Revisiting Anne Frank’s life
Born in Germany in 1929, Anne Frank would have celebrated her 90th birthday this June. Instead, she will forever remain 15 years old for those who have read her posthumously published diary, Anne Frank: The Diary of a Young Girl, seen its various stage and film adaptations, or visited the Anne Frank House in Amsterdam.
Anne died in 1945 at the Bergen-Belsen concentration camp in northern Germany. Though born in Germany, she lived most of her life in Amsterdam, and when the Nazis invaded the Netherlands, she and her family went into hiding there. They were among eight people confined to a secret annex at her father’s business between 1942 and 1944, when they were all arrested and deported to various Nazi concentration camps.
Of the group in hiding, only Anne’s father, Otto Frank, survived the Holocaust. It was Otto who arranged the publication of his daughter’s diary following the war. He died in 1980 at the age of 90.
For the next several months, the Chesapeake Shakespeare Company (CSC) and Baltimore’s arts community will remember Anne Frank and the universal lessons of the Holocaust through a revised staging of The Diary of Anne Frank as well as a series of major exhibitions, performances and public conversations.

▶ [Work required]: Please restate the part of the Anne Frank text that opens with the words containing "Of the group" and closes with "and public conversations.", changing "several months" to "few months".

▶ [Data]:
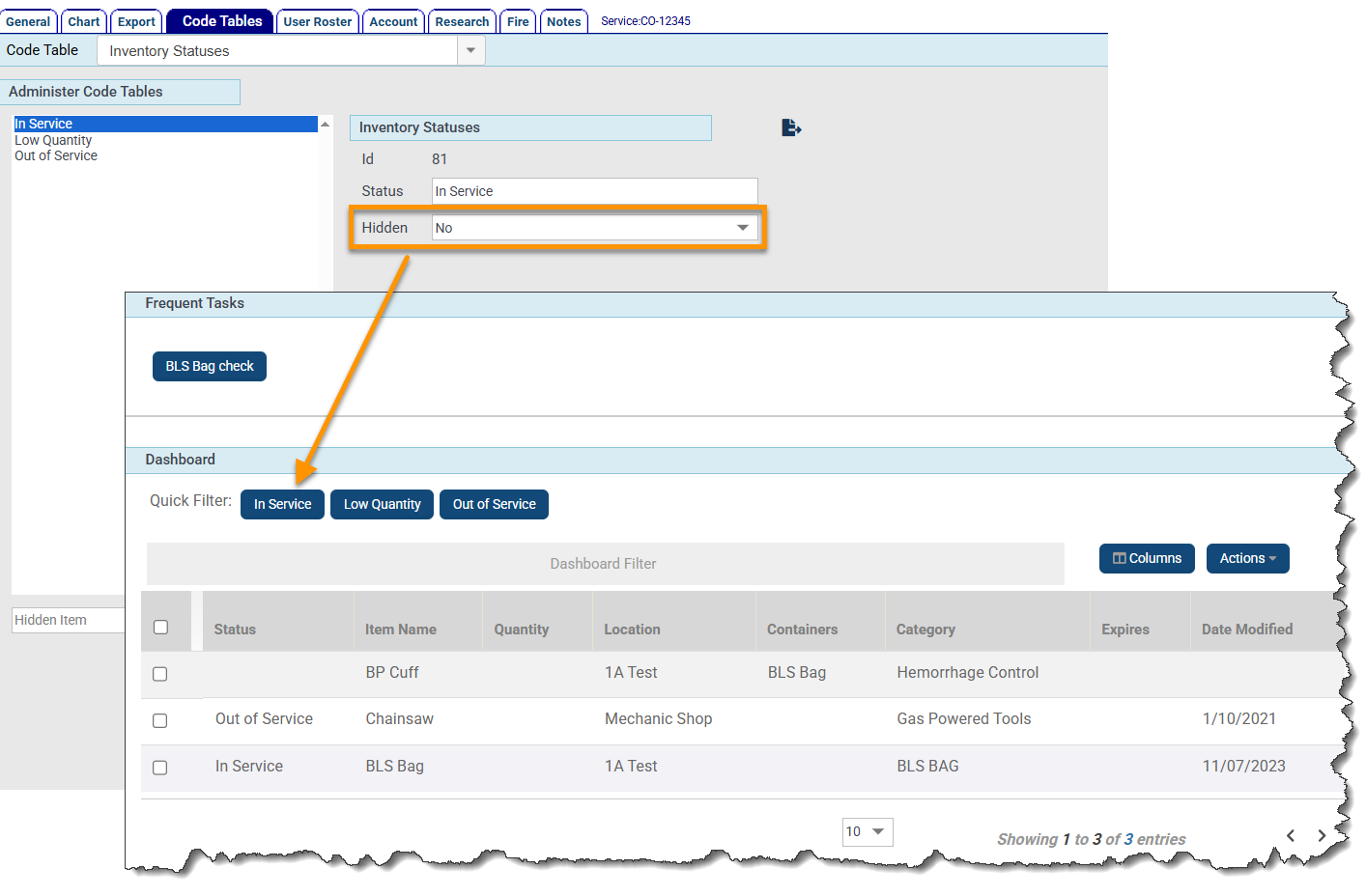The height and width of the screenshot is (896, 1366).
Task: Go to next page arrow
Action: pyautogui.click(x=1322, y=836)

▶ [Solved problem]:
Of the group in hiding, only Anne’s father, Otto Frank, survived the Holocaust. It was Otto who arranged the publication of his daughter’s diary following the war. He died in 1980 at the age of 90.
For the next few months, the Chesapeake Shakespeare Company (CSC) and Baltimore’s arts community will remember Anne Frank and the universal lessons of the Holocaust through a revised staging of The Diary of Anne Frank as well as a series of major exhibitions, performances and public conversations.